Es wird vermutet, dass diese Erkrankung, die zu einer Degeneration im Hals- und Brustmark führt, erblich bedingt ist. Sie entsteht bei Afghanen während des ersten Lebensjahres und äußert sich durch Paresen, die sich innerhalb weniger Wochen zu einer kompletten Lähmung sämtlicher Gliedmaßen entwickelt.


Degenerative Myelopathie beim Zwergpudel

Hierbei handelt es sich wahrscheinlich um eine angeborene Demyelinisierung (= Entmarkung) des Rückenmarks und des Mittelhirns. Sie entwickelt sich beim Zwergpudel zwischen dem 2. und 4. Lebensmonat und auch hier zeigen sich anfangs zunächst Paresen und später kommt es schließlich zur kompletten Lähmung sämtlicher Gliedmaßen.


Leukoenzephalomyelopathie beim Rottweiler

Auch diese Erkrankung ist wahrscheinlich erblich bedingt, bei der es zu einer Demyelinisierung des kompletten Zentralnervensystems (hauptsächlich im Rückenmark und Hirnstamm) kommt. Rottweiler können bis zum 3. Lebensjahr ein fortschreitende Ataxie entwickeln und binnen sechs Monaten nicht mehr selbstständig aufstehen und stehen. Allerdings bleiben die Rückenmarkreflexe erhalten.


Dalmatiner-Leukodystrophie

Die bei Dalmatinern vorkommende Erbkrankheit zeigt sich ab dem 3. Lebensmonat durch Schwund des Großhirns und Erweiterung der Hirnventrikel. Es kommt zu Sehstörungen und einer Ataxie. Der erkrankte Hund ist nicht mehr in der Lage zu stehen.


Fibrinoide Leukodystrophie (Alexander's Disease)

Diese sehr seltene und bisher ungeklärte Erkrankung tritt bei Labrador Retrievern, Scottish Terriern und Zwergpudeln auf. Es kommt zu einer Degeneration der Astrozyten (= Sternzellen), die zwischen dem 3. und 6. Lebensmonat mit einer Hinterhandlähmung, einer Ataxie sowie einer fortschreitenden Schwäche beginnt. Auch Verhaltensveränderungen sind möglich, beim Scottish Terrier kann es auch zu Anfällen kommen.


Spinale Muskelatrophie (Stockard disease)

Hierbei handelt es sich um eine Erkrankung, die bei Rottweilern, Deutschen Doggen, Dobermännern, English Pointers, Epagneul Bretons und Lapphunden vorkommt.

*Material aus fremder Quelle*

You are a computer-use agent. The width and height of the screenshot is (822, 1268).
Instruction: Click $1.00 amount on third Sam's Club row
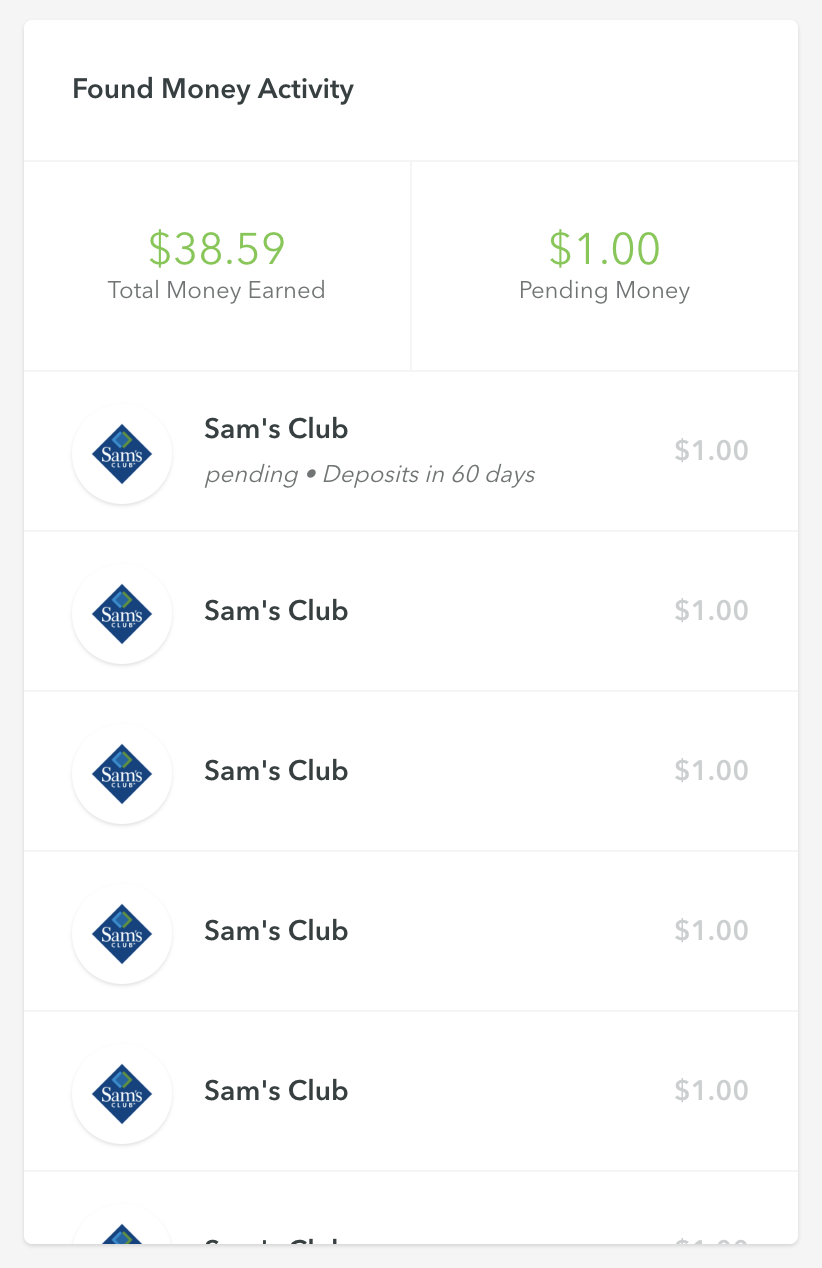tap(711, 770)
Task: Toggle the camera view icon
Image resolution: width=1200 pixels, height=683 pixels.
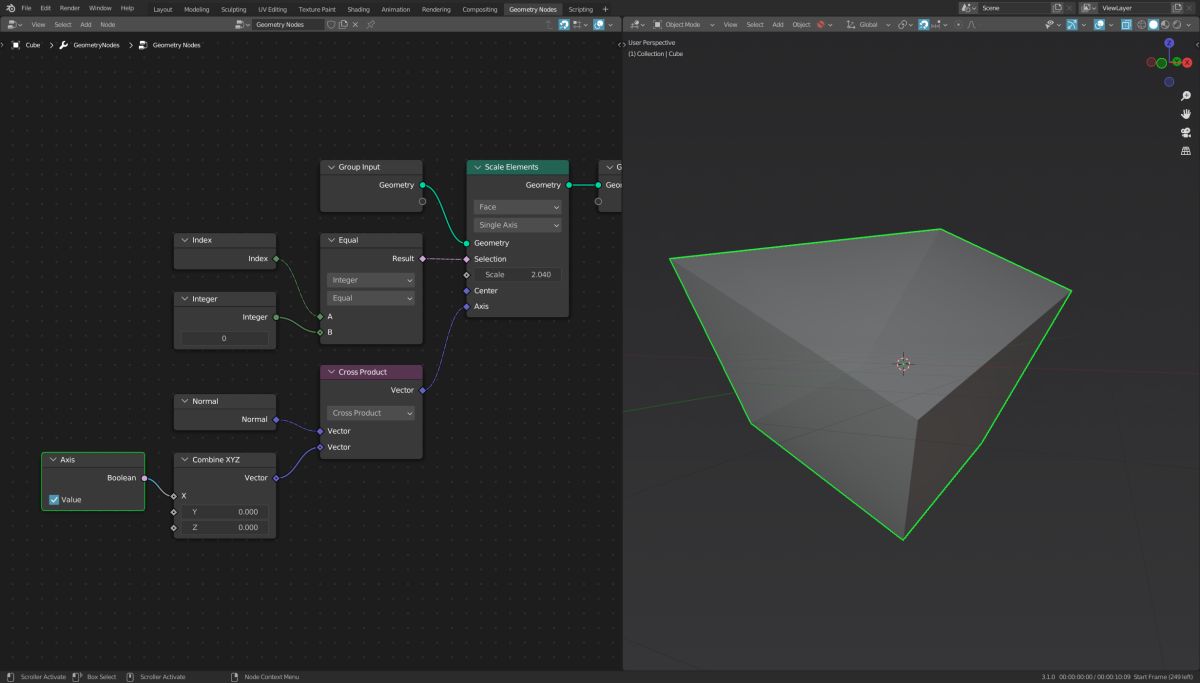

Bereits im Welpen-Alter zeigen sich eine Atrophie der Rückenmuskulatur, später kommt es zu Paresen oder gar Paralysen.


Nekrotisierende Myelopathie beim Kooiker-Hund

Während der ersten drei Lebensmonate tritt diese Erkrankung beim Kooiker-Hund auf, bei der es sich um eine Degeneration im Halsmark handelt und die sich durch erhöhte Reflexe und fortschreitende Lähmungen äußert.


Progressive Degeneration beim Ibiza-Hund

Bereits bei den ersten Gehversuchen des Ibiza-Hundewelpen zeigen sich progressive Lähmungen, zunächst an der Hinterhand, später auch an der Vorderhand. Im weiteren Verlauf kommt es zu Spastizität (= verstärkter muskulärer Widerstand gegen passive Bewegungen) und Dysmetrien (= Störung der willkürlichen Bewegungsabläufe), manchmal auch zu Anfällen.


hundewutz.de übernimmt keine Gewährleistung bezüglich der Richtigkeit dieses Textes. Dieser Artikel dient ausschließlich Informationszwecken und darf den Besuch beim Tierarzt nicht ersetzen, falls ihr Hund gesundheitliche Probleme haben sollte.